More specifically, Miller Value Partners was the largest shareholder of Quad/Graphics, Inc. (NYSE:QUAD), with a stake worth $4.4 million reported as of the end of September. Trailing Miller Value Partners was Renaissance Technologies, which amassed a stake valued at $1.5 million. Arrowstreet Capital, D E Shaw, and Two Sigma Advisors were also very fond of the stock, becoming one of the largest hedge fund holders of the company. In terms of the portfolio weights assigned to each position Miller Value Partners allocated the biggest weight to Quad/Graphics, Inc. (NYSE:QUAD), around 0.28% of its 13F portfolio. Engineers Gate Manager is also relatively very bullish on the stock, earmarking 0.01 percent of its 13F equity portfolio to QUAD.
Seeing as Quad/Graphics, Inc. (NYSE:QUAD) has experienced bearish sentiment from the entirety of the hedge funds we track, it’s easy to see that there exists a select few money managers who were dropping their entire stakes last quarter. It’s worth mentioning that Israel Englander’s Millennium Management sold off the largest investment of all the hedgies tracked by Insider Monkey, valued at close to $1.8 million in stock, and Minhua Zhang’s Weld Capital Management was right behind this move, as the fund dumped about $0.5 million worth. These transactions are intriguing to say the least, as total hedge fund interest was cut by 3 funds last quarter.
Let’s go over hedge fund activity in other stocks similar to Quad/Graphics, Inc. (NYSE:QUAD). These stocks are Steel Partners Holdings LP (NYSE:SPLP), Synchronoss Technologies, Inc. (NASDAQ:SNCR), Aeglea BioTherapeutics, Inc. (NASDAQ:AGLE), and Select Bancorp, Inc. (NASDAQ:SLCT). This group of stocks’ market values are similar to QUAD’s market value.

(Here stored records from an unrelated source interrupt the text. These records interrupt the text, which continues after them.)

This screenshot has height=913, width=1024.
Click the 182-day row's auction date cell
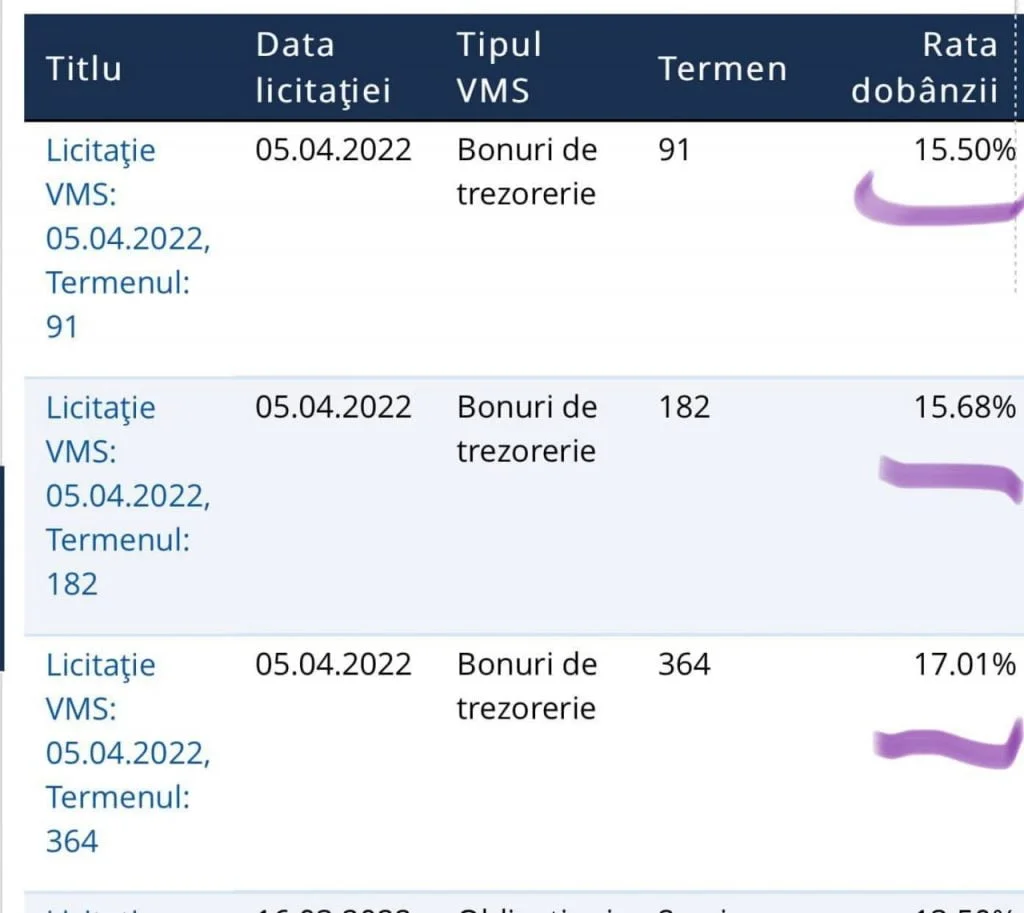pyautogui.click(x=333, y=408)
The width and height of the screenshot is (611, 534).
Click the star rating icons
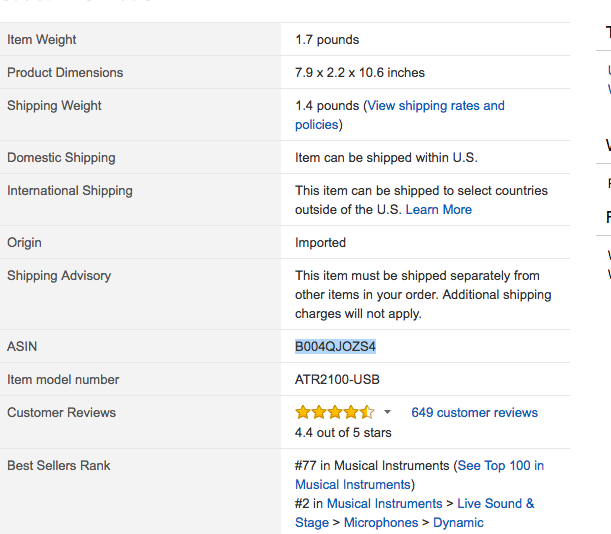(x=334, y=412)
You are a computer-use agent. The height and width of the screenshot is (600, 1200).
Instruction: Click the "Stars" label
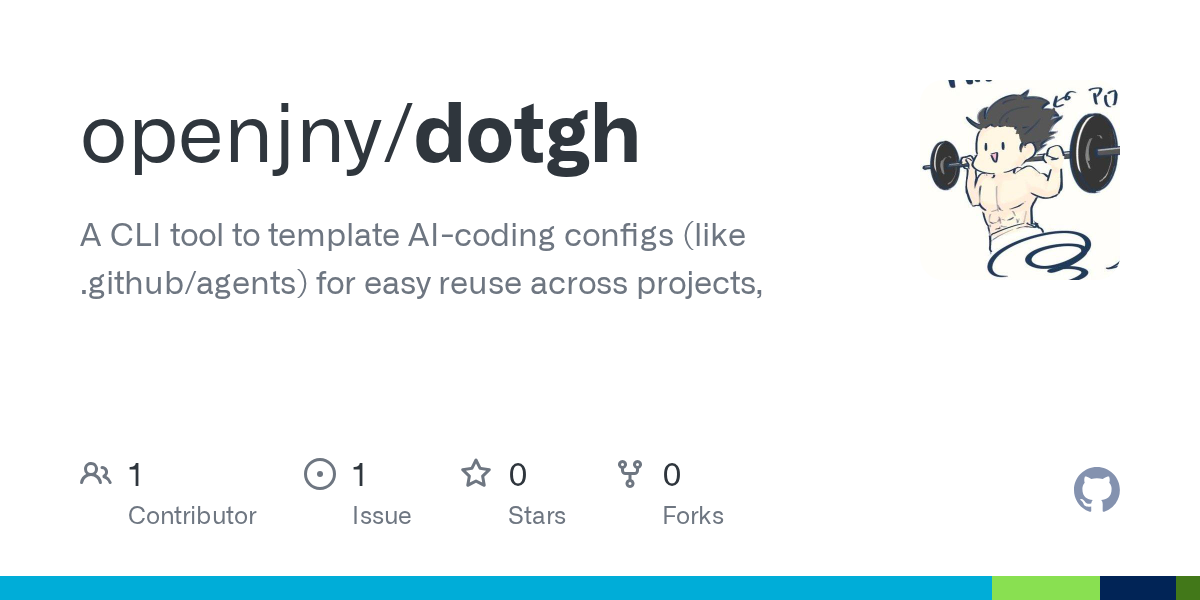pos(537,516)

Ticker | No of HFs with positions | Total Value of HF Positions (x1000) | Change in HF Position |
---|---|---|---|
SPLP | 3 | 10952 | -1 |
SNCR | 8 | 8880 | 0 |
AGLE | 13 | 54859 | 1 |
SLCT | 6 | 8927 | 1 |
Average | 7.5 | 20905 | 0.25 |
View table here if you experience formatting issues.

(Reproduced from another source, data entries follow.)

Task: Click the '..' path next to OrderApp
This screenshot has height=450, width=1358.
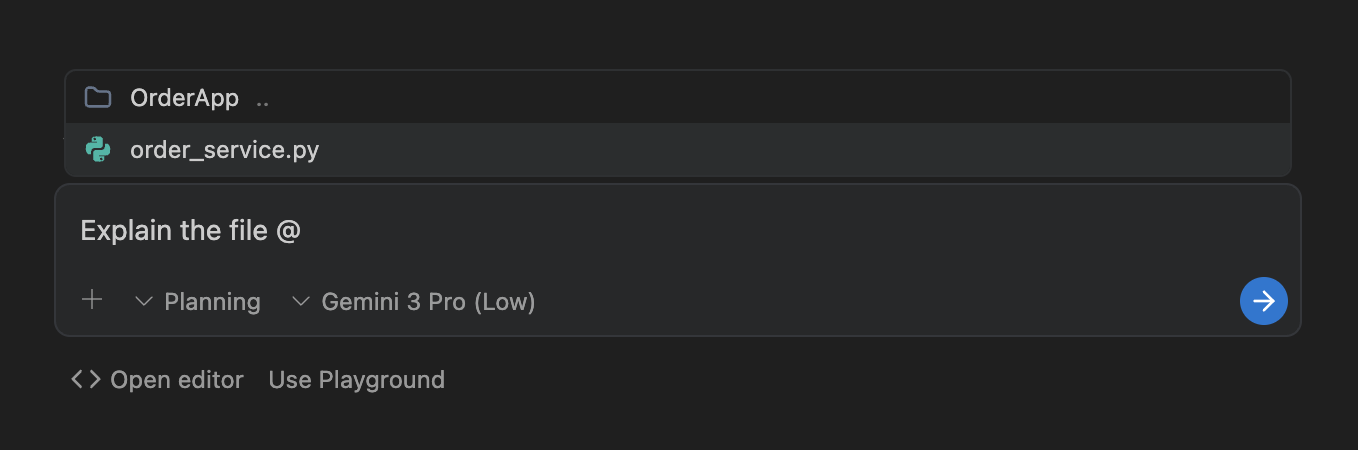Action: click(x=262, y=99)
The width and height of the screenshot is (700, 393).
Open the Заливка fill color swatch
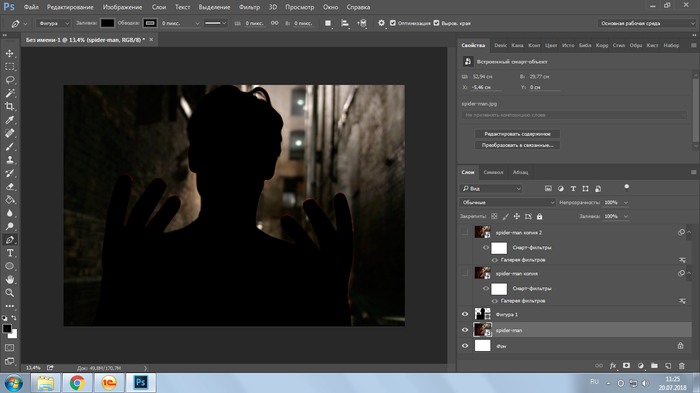point(107,23)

As you can see these stocks had an average of 7.5 hedge funds with bullish positions and the average amount invested in these stocks was $21 million. That figure was $8 million in QUAD’s case. Aeglea BioTherapeutics, Inc. (NASDAQ:AGLE) is the most popular stock in this table. On the other hand Steel Partners Holdings LP (NYSE:SPLP) is the least popular one with only 3 bullish hedge fund positions. Quad/Graphics, Inc. (NYSE:QUAD) is not the most popular stock in this group but hedge fund interest is still above average. Our calculations showed that top 10 most popular stocks among hedge funds returned 41.4% in 2019 and outperformed the S&P 500 ETF (SPY) by 10.1 percentage points. These stocks gained 12.3% in 2020 through June 30th but still beat the market by 15.5 percentage points. Hedge funds were also right about betting on QUAD as the stock returned 29% in Q2 and outperformed the market. Hedge funds were rewarded for their relative bullishness.